Instructions for the task: Keep every line of the data below that has the string "agent" and present those lines.

Data to examine:

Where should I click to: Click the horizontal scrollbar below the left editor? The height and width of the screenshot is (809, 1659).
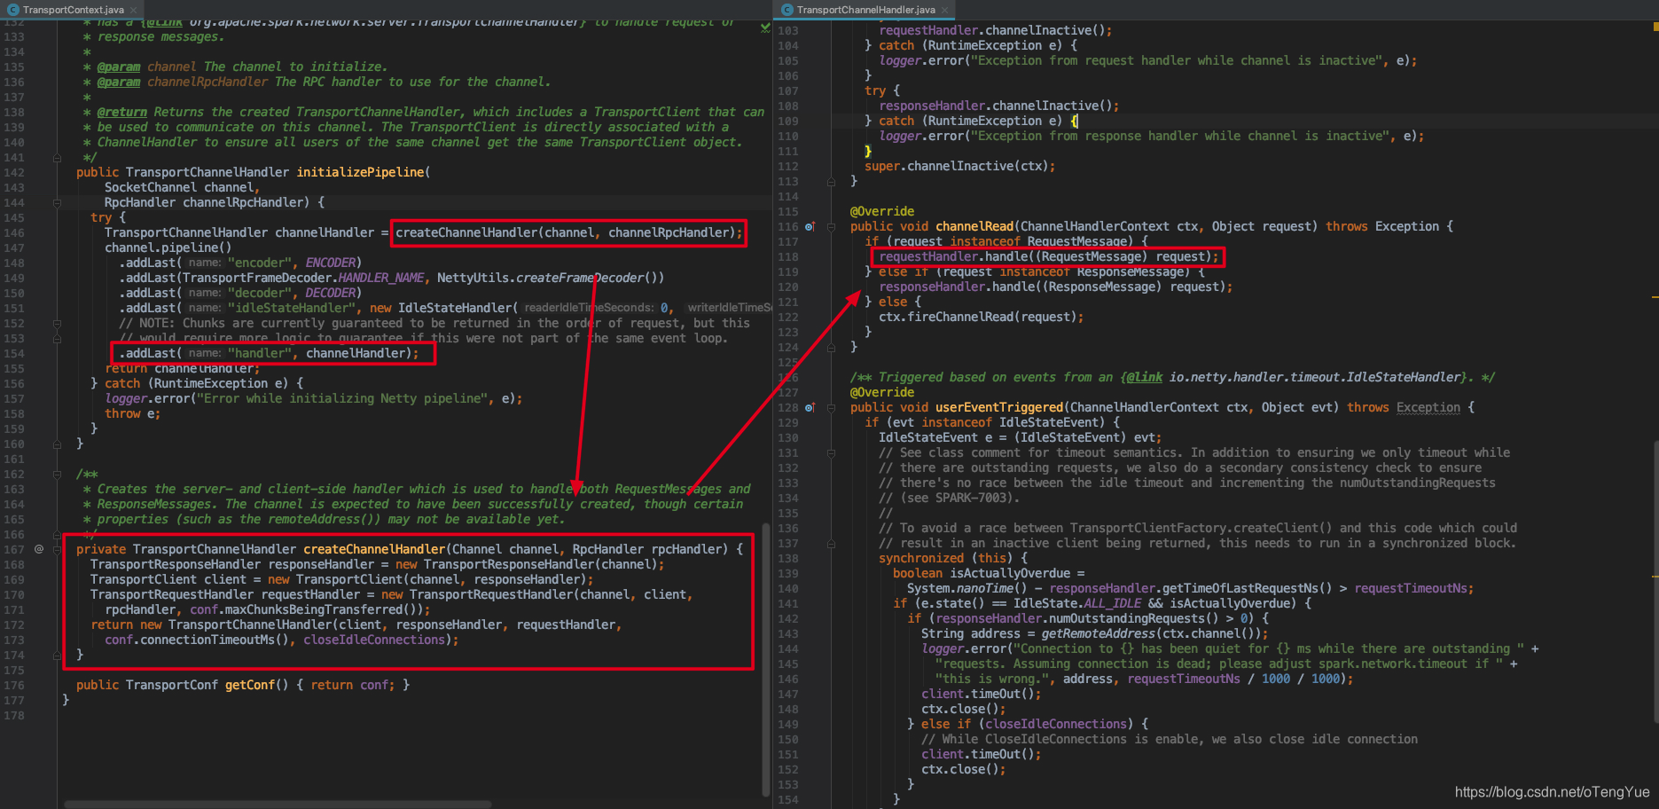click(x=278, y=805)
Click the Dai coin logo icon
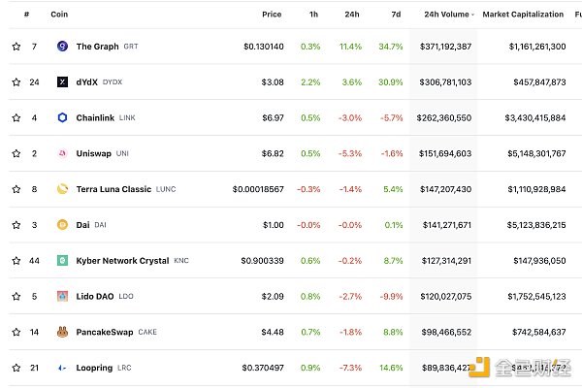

* * *

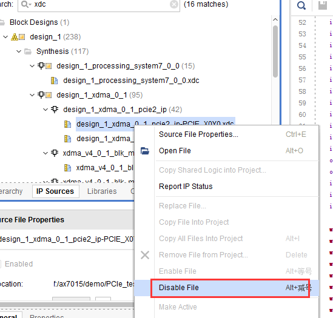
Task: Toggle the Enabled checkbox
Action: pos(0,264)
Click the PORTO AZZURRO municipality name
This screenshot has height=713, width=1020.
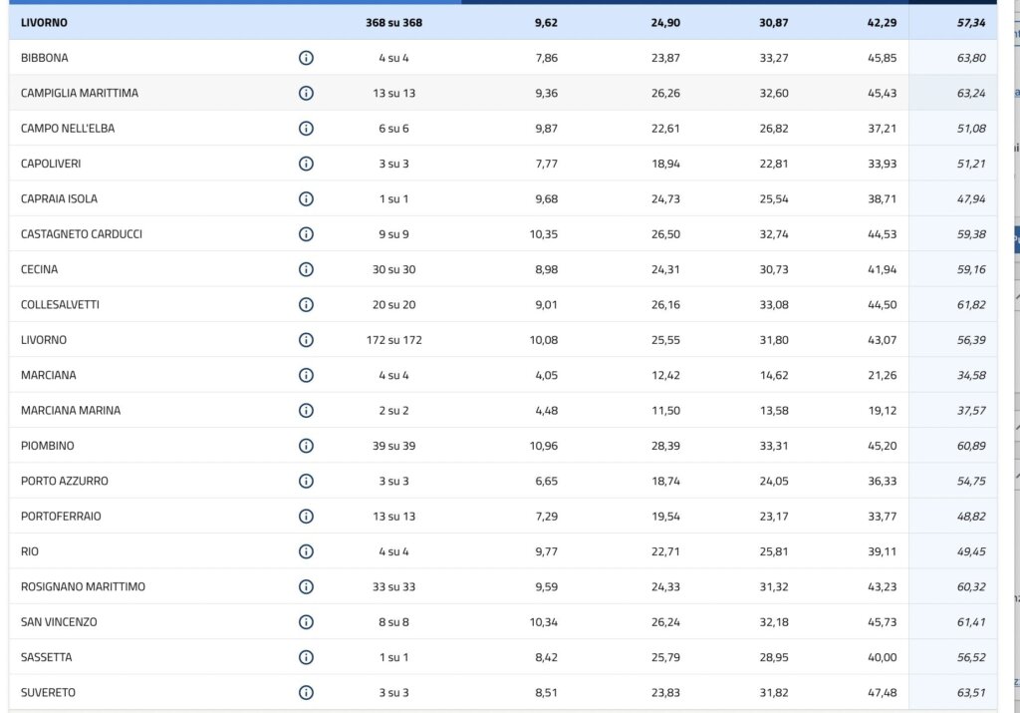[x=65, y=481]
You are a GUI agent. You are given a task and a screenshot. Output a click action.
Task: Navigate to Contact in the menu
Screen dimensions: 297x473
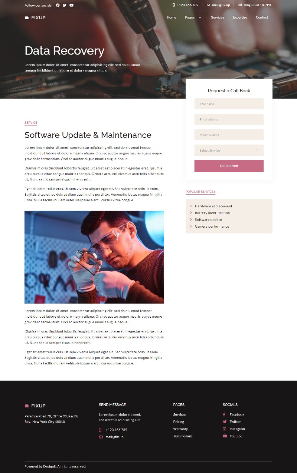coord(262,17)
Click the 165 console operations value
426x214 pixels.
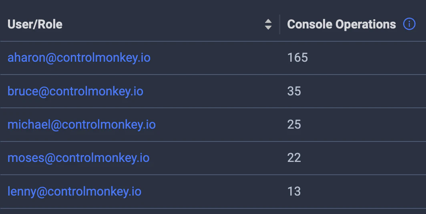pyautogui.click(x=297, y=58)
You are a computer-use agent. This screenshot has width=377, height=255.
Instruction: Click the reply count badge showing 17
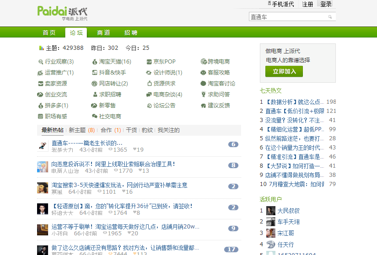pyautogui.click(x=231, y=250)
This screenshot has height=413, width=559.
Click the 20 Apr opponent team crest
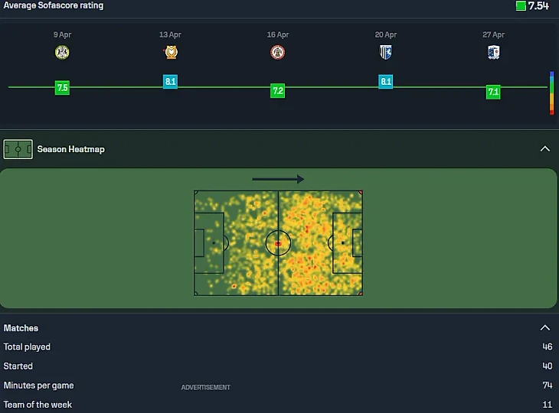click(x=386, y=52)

---

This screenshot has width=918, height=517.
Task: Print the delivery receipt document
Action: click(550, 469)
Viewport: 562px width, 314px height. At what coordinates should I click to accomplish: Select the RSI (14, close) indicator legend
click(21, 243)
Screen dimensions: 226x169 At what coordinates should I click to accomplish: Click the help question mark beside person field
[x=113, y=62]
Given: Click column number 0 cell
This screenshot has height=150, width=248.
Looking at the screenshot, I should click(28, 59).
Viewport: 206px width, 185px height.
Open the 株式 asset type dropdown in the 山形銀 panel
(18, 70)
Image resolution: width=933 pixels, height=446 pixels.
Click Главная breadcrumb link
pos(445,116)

Completed exercise:
You are a GUI agent. You are given a task and a screenshot. Output a click action.
You are a computer-use agent. This screenshot has width=377, height=255.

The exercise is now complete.